_WHAT IS EXPECTED_.
An exact copy of every entry is needed, without the pictures.

_DATA PROVIDED_.

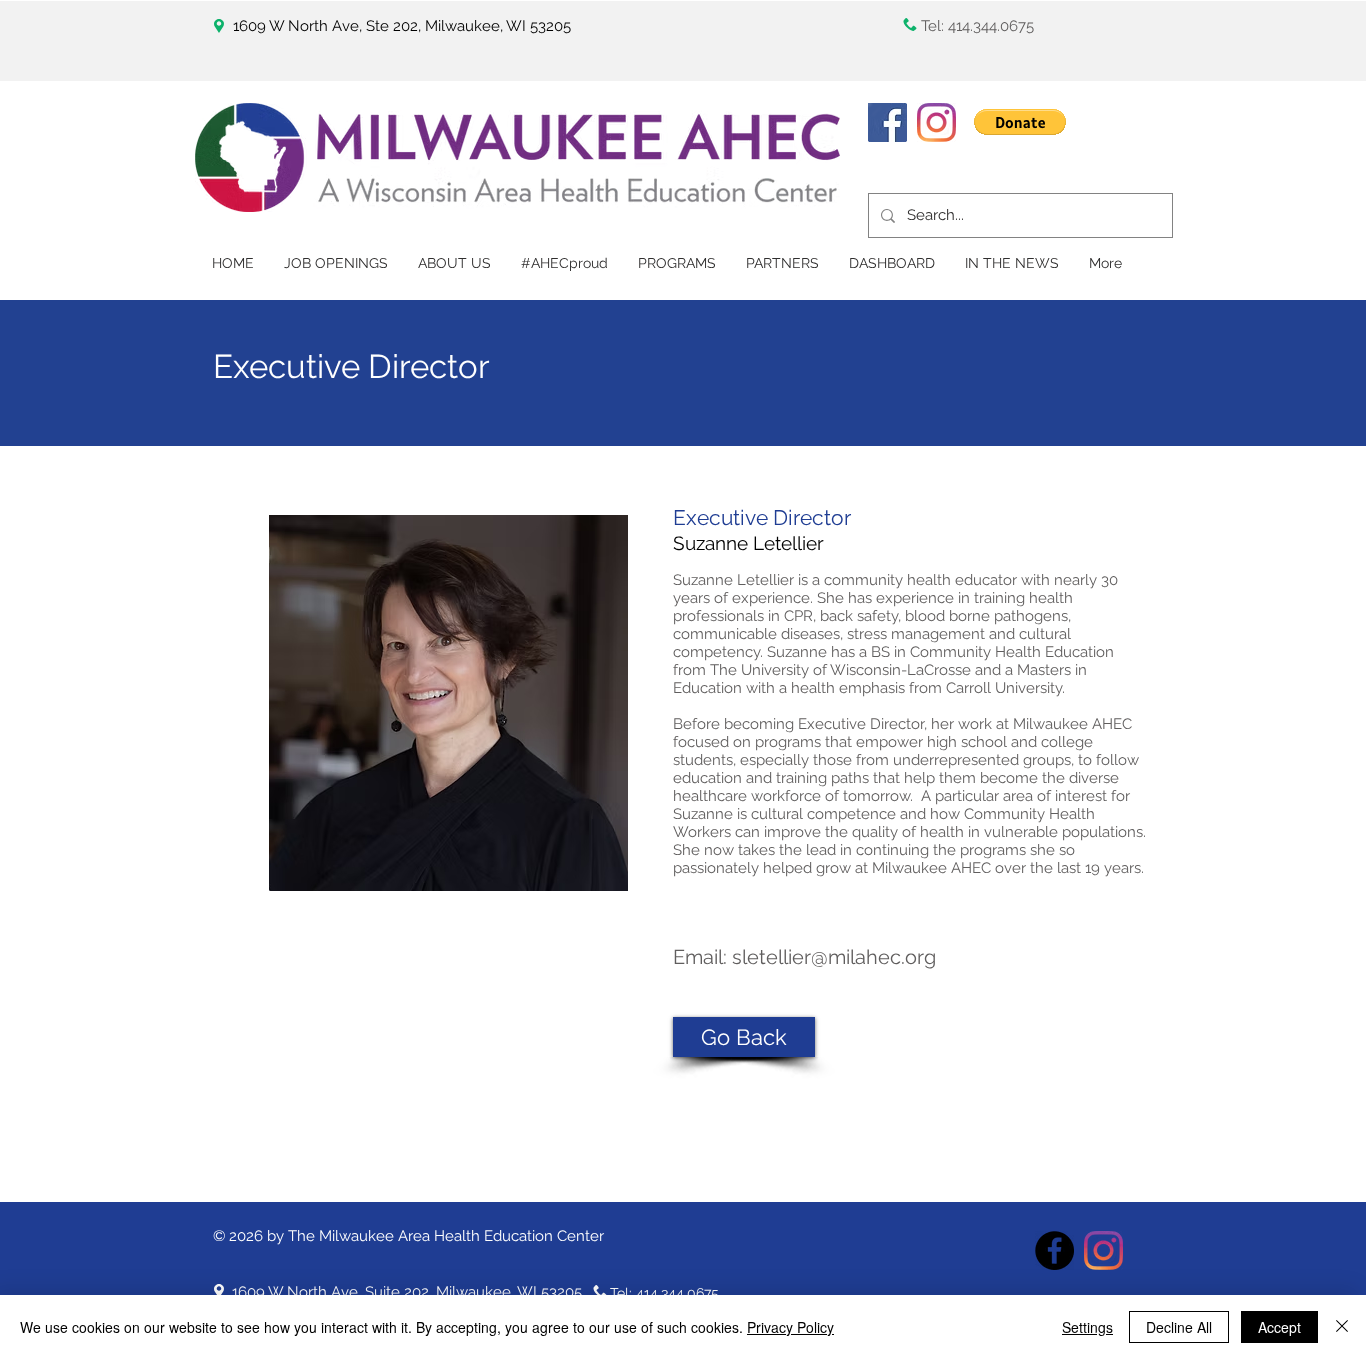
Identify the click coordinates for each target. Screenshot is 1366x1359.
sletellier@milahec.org (834, 957)
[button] (1020, 122)
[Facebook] (887, 122)
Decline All (1179, 1327)
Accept (1279, 1327)
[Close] (1342, 1327)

_YOUR RESPONSE_.
Identify the click coordinates for each target. Screenshot is 1366x1359.
sletellier@milahec.org (834, 957)
[button] (1020, 122)
[Facebook] (887, 122)
Decline All (1179, 1327)
Accept (1279, 1327)
[Close] (1342, 1327)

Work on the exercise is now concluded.